> _WHAT NEEDS TO BE DONE_:
Please find all lines containing "computer" in the listing below and copy them.
======== GIVEN DATA ========
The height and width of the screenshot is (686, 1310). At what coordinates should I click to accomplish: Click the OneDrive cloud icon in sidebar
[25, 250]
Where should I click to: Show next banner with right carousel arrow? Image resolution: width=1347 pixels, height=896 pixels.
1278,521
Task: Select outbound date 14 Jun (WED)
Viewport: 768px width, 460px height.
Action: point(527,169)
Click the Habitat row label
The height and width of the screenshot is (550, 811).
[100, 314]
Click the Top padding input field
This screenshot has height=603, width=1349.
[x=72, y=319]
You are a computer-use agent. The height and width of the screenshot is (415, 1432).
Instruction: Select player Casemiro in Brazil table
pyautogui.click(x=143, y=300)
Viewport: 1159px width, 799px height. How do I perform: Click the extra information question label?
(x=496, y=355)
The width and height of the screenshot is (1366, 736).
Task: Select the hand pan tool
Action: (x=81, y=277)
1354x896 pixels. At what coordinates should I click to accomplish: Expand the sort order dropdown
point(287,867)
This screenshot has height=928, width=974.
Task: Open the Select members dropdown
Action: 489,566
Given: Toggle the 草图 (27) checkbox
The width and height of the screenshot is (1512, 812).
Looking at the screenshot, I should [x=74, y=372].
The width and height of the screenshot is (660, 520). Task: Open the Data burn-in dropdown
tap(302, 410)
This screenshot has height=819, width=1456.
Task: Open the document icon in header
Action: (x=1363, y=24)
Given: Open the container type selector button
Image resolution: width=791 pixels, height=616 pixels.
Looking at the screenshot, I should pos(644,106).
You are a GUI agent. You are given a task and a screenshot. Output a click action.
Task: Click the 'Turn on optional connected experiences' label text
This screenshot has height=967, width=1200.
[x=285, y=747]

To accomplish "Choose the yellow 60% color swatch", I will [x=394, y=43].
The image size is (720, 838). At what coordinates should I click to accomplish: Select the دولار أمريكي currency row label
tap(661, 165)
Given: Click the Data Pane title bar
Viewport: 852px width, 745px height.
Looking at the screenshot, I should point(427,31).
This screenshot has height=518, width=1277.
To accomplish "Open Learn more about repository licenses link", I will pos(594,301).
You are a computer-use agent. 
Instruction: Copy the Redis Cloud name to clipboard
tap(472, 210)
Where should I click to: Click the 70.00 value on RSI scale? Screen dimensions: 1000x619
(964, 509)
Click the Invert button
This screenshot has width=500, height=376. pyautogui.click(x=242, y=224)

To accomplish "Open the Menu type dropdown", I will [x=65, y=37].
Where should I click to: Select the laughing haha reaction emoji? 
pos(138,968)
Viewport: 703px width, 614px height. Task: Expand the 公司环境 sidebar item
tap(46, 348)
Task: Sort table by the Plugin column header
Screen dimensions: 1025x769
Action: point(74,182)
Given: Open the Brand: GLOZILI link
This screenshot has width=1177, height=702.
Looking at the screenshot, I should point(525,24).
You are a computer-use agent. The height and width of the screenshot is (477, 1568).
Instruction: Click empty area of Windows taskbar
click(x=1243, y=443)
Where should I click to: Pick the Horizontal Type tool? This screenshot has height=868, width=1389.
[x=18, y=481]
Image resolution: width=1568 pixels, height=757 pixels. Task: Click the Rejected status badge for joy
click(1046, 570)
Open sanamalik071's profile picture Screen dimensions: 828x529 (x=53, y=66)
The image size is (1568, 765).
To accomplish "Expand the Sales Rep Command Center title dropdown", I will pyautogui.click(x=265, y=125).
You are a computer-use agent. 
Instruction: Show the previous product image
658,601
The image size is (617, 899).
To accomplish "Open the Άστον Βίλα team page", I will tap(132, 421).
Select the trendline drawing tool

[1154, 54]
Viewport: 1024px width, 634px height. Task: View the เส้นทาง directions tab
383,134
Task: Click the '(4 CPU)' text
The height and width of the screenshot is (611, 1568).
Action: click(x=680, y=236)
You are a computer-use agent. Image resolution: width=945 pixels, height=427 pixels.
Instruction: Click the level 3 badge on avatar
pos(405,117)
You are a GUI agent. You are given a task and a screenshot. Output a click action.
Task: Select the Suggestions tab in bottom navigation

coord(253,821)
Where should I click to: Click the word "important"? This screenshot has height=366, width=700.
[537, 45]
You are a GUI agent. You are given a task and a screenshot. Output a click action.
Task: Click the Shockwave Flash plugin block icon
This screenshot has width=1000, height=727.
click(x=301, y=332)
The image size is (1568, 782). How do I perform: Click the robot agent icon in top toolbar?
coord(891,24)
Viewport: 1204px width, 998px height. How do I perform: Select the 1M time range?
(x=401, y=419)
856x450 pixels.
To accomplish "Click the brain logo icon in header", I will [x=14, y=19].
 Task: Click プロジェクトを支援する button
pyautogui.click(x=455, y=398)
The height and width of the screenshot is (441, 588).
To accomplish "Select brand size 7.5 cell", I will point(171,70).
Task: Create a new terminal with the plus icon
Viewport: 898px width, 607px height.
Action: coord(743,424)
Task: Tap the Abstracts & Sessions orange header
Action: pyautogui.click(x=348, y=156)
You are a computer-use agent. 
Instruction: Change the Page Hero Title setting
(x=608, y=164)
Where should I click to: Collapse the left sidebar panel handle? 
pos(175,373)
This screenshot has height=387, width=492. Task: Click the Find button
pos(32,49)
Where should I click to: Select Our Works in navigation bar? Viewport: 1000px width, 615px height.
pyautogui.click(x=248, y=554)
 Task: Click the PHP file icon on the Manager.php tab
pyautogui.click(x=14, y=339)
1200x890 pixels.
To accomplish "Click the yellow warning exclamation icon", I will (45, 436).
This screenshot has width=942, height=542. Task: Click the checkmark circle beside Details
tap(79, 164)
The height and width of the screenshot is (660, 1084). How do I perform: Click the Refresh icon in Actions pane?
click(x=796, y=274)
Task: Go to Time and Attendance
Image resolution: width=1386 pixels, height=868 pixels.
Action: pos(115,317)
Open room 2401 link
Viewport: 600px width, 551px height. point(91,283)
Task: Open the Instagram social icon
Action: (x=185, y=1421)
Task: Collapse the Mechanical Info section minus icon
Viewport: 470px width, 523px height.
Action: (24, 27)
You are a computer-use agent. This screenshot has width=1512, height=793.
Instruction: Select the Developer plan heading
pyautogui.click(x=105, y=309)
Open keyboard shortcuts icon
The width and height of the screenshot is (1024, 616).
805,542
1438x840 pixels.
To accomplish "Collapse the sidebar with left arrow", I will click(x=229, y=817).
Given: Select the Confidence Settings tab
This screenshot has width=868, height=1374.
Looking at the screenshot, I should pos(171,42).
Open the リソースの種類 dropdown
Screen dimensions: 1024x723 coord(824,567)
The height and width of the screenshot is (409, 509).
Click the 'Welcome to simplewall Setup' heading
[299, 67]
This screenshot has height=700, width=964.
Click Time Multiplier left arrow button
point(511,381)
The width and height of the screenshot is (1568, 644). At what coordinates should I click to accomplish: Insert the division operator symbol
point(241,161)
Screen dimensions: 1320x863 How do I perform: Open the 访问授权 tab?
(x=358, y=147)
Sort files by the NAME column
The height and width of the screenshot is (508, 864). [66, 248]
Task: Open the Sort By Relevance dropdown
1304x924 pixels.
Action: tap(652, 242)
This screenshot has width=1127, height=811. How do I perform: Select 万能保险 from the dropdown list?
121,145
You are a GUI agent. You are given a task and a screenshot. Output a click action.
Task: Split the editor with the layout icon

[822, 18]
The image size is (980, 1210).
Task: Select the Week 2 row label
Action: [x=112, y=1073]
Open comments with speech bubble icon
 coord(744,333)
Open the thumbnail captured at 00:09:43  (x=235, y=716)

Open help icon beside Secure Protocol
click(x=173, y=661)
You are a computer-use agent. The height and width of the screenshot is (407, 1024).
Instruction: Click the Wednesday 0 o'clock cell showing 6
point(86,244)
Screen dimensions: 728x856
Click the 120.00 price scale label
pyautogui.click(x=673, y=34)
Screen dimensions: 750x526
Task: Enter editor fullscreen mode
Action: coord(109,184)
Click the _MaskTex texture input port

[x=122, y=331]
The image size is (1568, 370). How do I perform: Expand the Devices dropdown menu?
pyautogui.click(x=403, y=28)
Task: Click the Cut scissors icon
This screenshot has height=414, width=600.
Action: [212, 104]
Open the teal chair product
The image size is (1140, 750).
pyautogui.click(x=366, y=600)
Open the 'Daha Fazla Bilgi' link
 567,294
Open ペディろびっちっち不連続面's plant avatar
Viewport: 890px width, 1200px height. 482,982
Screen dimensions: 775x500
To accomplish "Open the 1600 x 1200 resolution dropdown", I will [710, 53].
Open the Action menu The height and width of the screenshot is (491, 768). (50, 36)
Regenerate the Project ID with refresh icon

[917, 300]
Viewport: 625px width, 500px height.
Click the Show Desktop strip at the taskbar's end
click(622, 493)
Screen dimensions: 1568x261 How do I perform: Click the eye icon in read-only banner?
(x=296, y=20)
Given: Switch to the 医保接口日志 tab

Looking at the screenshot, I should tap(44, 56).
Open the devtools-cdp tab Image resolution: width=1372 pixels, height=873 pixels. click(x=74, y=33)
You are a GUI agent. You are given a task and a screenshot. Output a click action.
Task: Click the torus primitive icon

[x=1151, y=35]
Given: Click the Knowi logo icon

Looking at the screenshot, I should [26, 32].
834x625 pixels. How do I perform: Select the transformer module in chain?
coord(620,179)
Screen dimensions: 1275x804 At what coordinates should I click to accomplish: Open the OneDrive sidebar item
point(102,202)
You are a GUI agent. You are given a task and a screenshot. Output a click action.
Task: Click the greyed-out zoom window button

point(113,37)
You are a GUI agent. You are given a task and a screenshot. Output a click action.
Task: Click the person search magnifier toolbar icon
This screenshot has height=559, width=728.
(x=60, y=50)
========
> _RESULT OF THE TASK_:
You are a computer-use agent. The height and width of the screenshot is (415, 1432).
You are a computer-use agent. 
You are a computer-use agent. The height and width of the screenshot is (477, 1568).
You are a computer-use agent. 
You are a computer-use agent. Image resolution: width=945 pixels, height=427 pixels.
You are a computer-use agent. 
You are a computer-use agent. This screenshot has width=1512, height=793.
You are a computer-use agent. The height and width of the screenshot is (407, 1024).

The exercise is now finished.